Portsmouth, located at the south-west corner of Portsea Island, lay at the mouth of a large natural harbour. The town’s strategic significance was reflected in the fact that it was walled, and contained Portchester Castle, situated across the bay from the equally important Southsea Castle. To the north of Portsmouth lay the vital royal dockyard.
Portsmouth had received a charter in 1194, but was not incorporated until 1600. Although it had sent MPs to the Model Parliament, its representation thereafter lapsed until 1529, after which one seat was usually at the disposal of the town’s governor. The charter granted in 1627 vested the town’s government in a mayor, 12 aldermen and 25 burgesses, who also constituted the electorate.
In the spring election of 1640 the borough returned two outsiders, who owed their positions to the patronage of James Hamilton, 3rd marquess of Hamilton, and Algernon Percy†, 4th earl of Northumberland, both of whom were freemen of the borough.
In the autumn election of 1640, held on 25 October, Percy took the senior seat, while the second place went to George Goring, who had been made a burgess on 6 October.
Goring’s position as governor of Portsmouth – an obvious route to safety for the conspirators – made his participation in the ‘Army plot’ of 1641 particularly sensitive, but although complicit in the escape of at least two culprits, he managed to evade retribution from Parliament by turning informer.
Shortly after Norton’s appointment, plans were made for a recruiter election at Portsmouth to choose Goring’s replacement, although a writ was not issued until 4 April 1646.
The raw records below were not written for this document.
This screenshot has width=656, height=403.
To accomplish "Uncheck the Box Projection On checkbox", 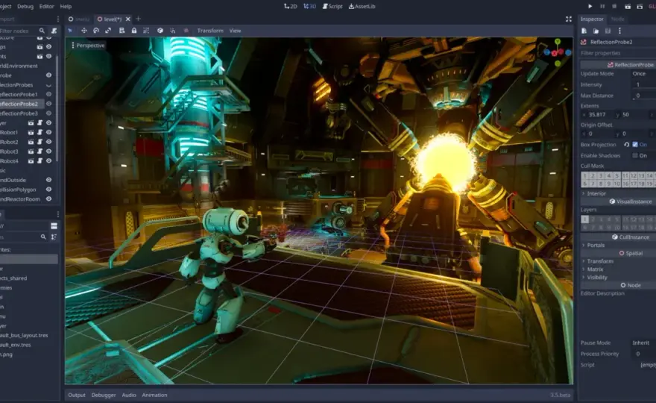I will (635, 145).
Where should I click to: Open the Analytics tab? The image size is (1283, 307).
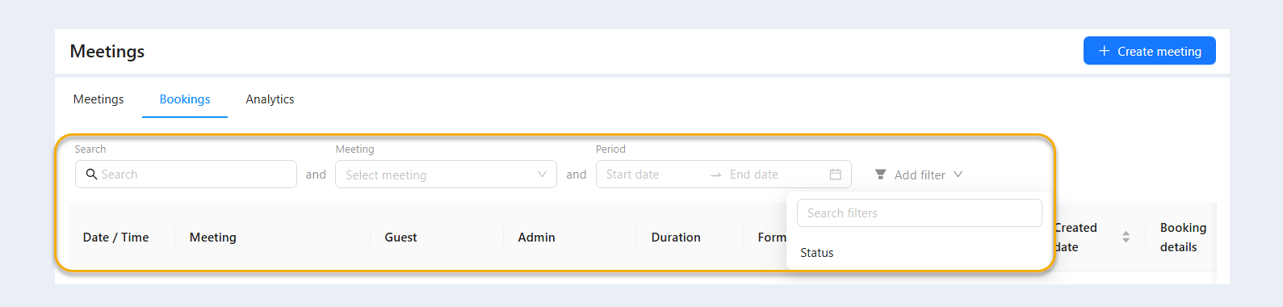pos(270,99)

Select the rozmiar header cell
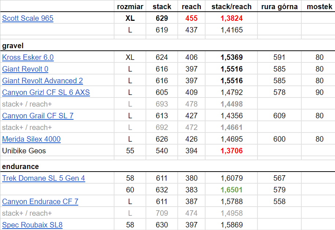(x=130, y=7)
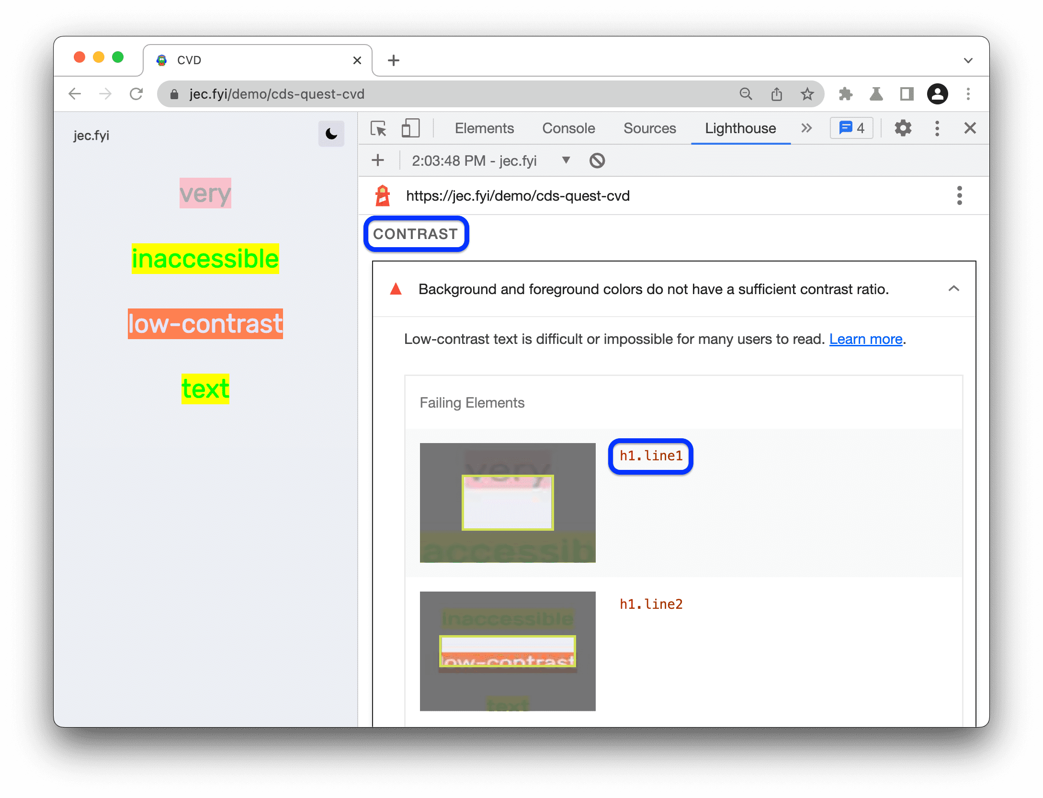Click the Lighthouse tab in DevTools
This screenshot has width=1043, height=798.
(740, 127)
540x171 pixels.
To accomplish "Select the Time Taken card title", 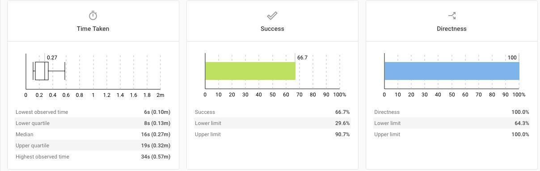I will [x=93, y=29].
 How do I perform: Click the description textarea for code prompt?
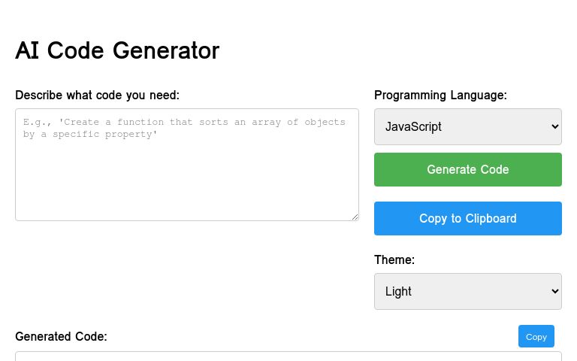186,165
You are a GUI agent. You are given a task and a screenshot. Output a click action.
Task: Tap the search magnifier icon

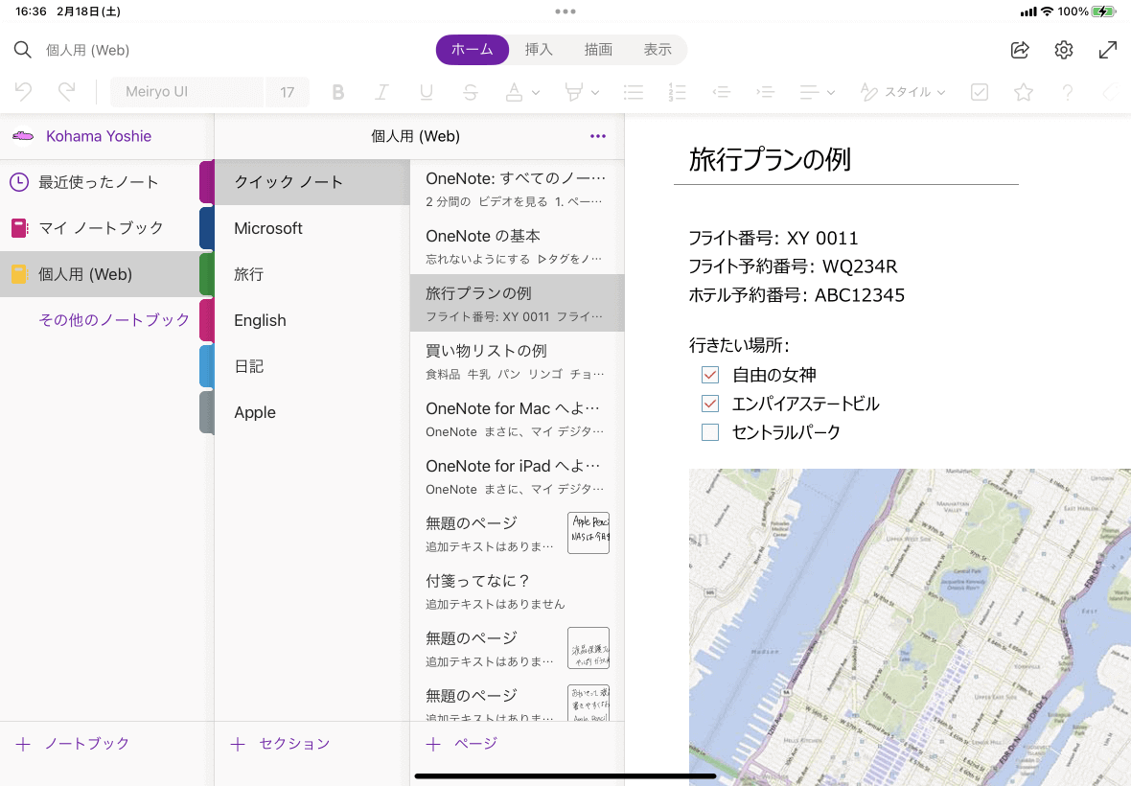click(x=22, y=50)
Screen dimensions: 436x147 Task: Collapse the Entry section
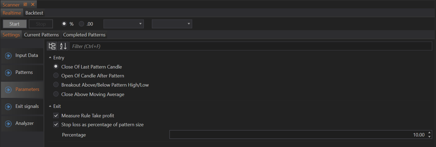point(50,57)
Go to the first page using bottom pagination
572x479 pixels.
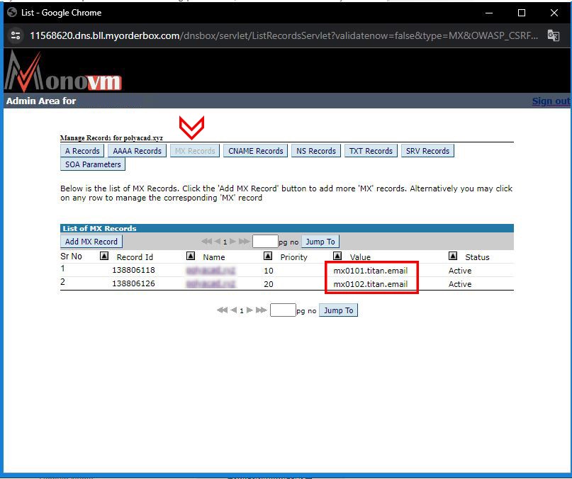(x=222, y=310)
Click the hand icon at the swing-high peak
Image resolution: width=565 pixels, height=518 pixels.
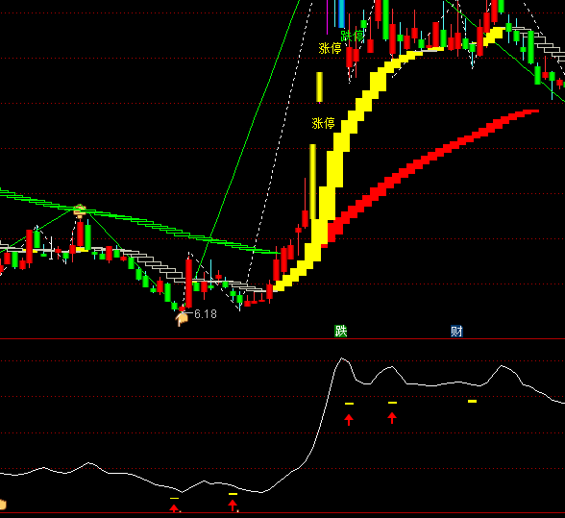[80, 210]
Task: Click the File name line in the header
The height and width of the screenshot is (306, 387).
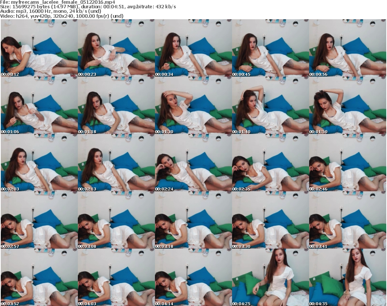Action: 57,2
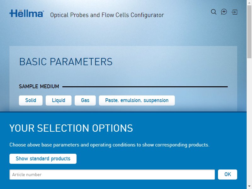Confirm article number with OK
This screenshot has height=189, width=252.
click(227, 175)
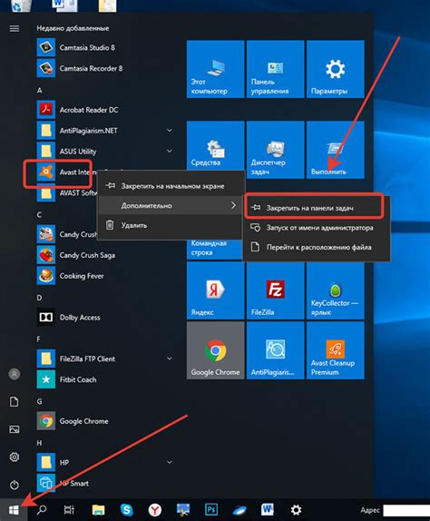
Task: Open the Avast Cleanup Premium tile
Action: (336, 350)
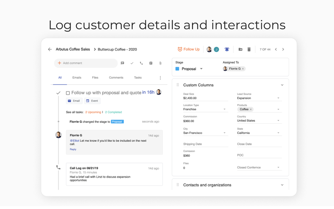Click the Add comment input field
This screenshot has width=334, height=209.
click(x=86, y=63)

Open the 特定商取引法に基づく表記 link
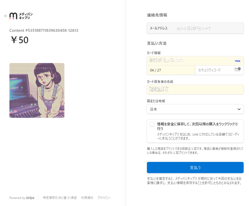pos(60,198)
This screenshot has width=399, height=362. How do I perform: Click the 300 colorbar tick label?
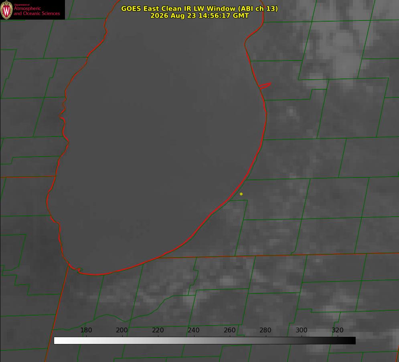[302, 330]
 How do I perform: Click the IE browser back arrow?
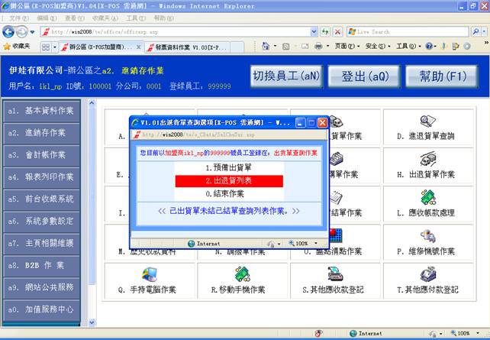(10, 32)
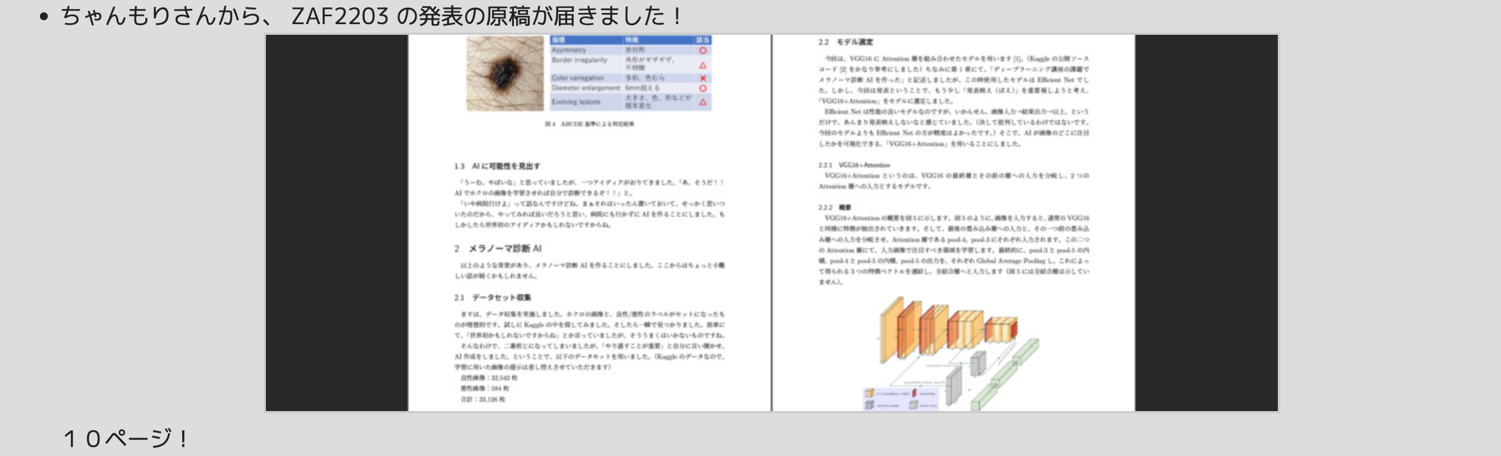This screenshot has width=1501, height=456.
Task: Click the 2.1 データセット収集 heading
Action: pyautogui.click(x=492, y=298)
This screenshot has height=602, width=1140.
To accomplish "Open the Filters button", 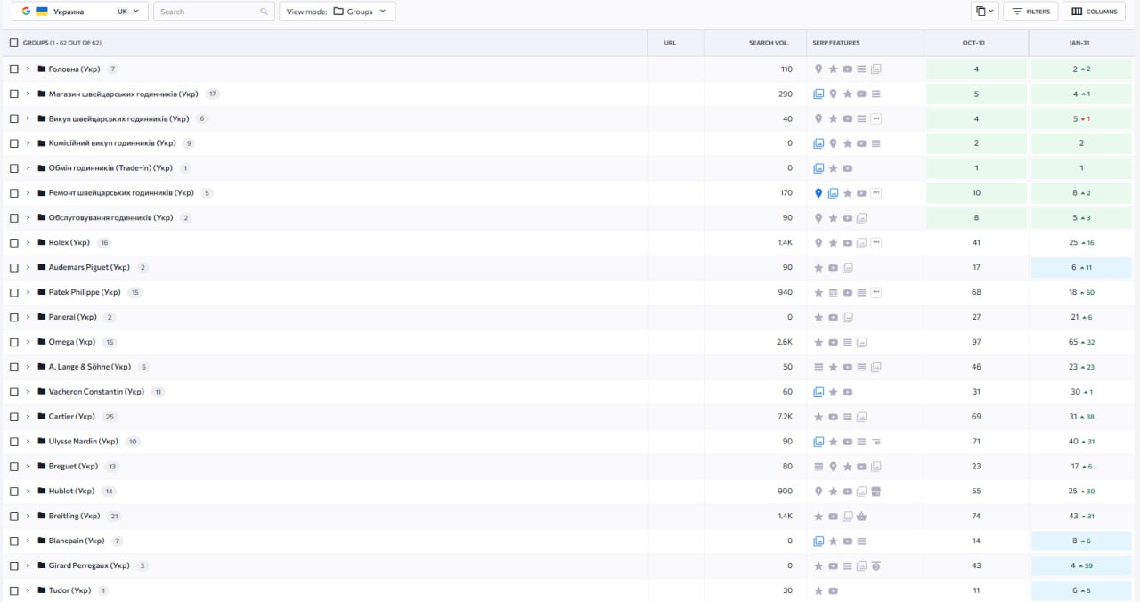I will pos(1030,12).
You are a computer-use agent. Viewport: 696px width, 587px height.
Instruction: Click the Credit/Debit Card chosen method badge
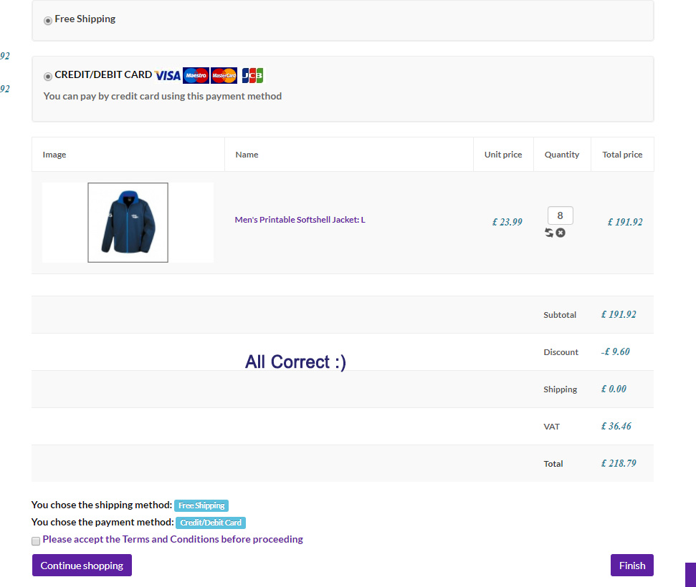click(211, 523)
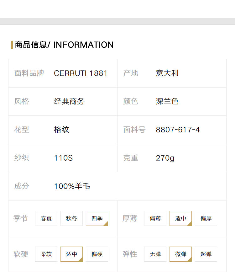Screen dimensions: 235x272
Task: Choose 柔软 softness option
Action: [x=46, y=254]
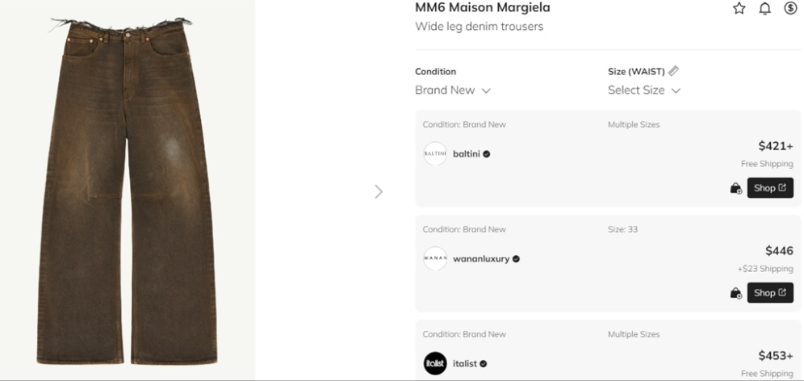
Task: Click the verified badge next to wananluxury
Action: coord(516,259)
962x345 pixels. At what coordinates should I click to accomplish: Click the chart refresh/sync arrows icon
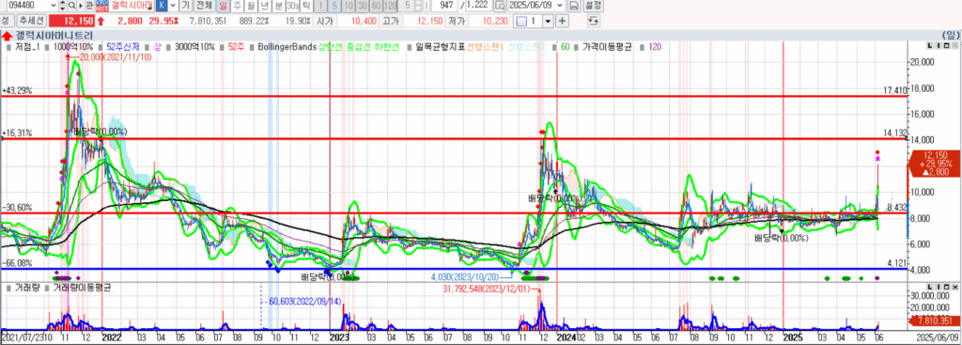tap(594, 21)
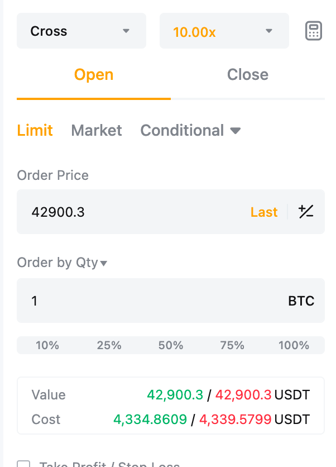This screenshot has height=467, width=336.
Task: Expand the Order by Qty selector
Action: pyautogui.click(x=62, y=263)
Another by-election was required in late 1648, following the death of Edward Dowse. A new writ was issued on 2 December, but it is not certain that an election took place or that the writ was returned.
Portsmouth was granted only one seat under the terms of the Instrument of Government of December 1653. Potentially this was a problematic development in a constituency where electoral influence had often been shared by the garrison and the corporation. However, the circumstances in which in 1654 the seat went to the governor, Nathaniel Whetham I, are obscure.
The election for the second protectorate Parliament in 1656 was contested, although it is possible that the tension between the corporation and the governor resulted in the ultimate success of a third, compromise candidate. Richard Norton, appointed as governor for the second time in 1655 to succeed Whetham, was certainly mentioned by Major-general William Goffe* as a powerful influence over the election at Portsmouth, and he probably favoured the candidacy of Richard Whithed II*, a clerk of the privy seal and Norton’s kinsman. The corporation’s candidate, on the other hand, was William Stephens*, who in addition to being a judge of the admiralty, was the town’s recorder. In the end, however, the man elected was Thomas Smith II, a former client of the earl of Northumberland, and a commissioner for the navy under the protectorate.
In 1659 the borough was restored as a two-Member constituency, which lessened the likelihood of a contest, and on 8 January 1659 it appears to have returned John Child and Francis Willoughby unopposed, thereby satisfying the interests of the town, the governor and the navy. Willoughby, who took the senior place with the ‘unanimous suffrages of the mayor, aldermen and burgesses’, was a navy commissioner and master attendant of dockyard at Portsmouth, both of which positions he had ‘inherited’ from his father.
Portsmouth was not represented in the restored Rump and restored Long Parliament in 1659 and early 1660. After the Restoration the governor, and the Nortons, continued to exercise their influence over one of the seats; access to the other, as to the corporation, was more open.
Right of election: in the corporation.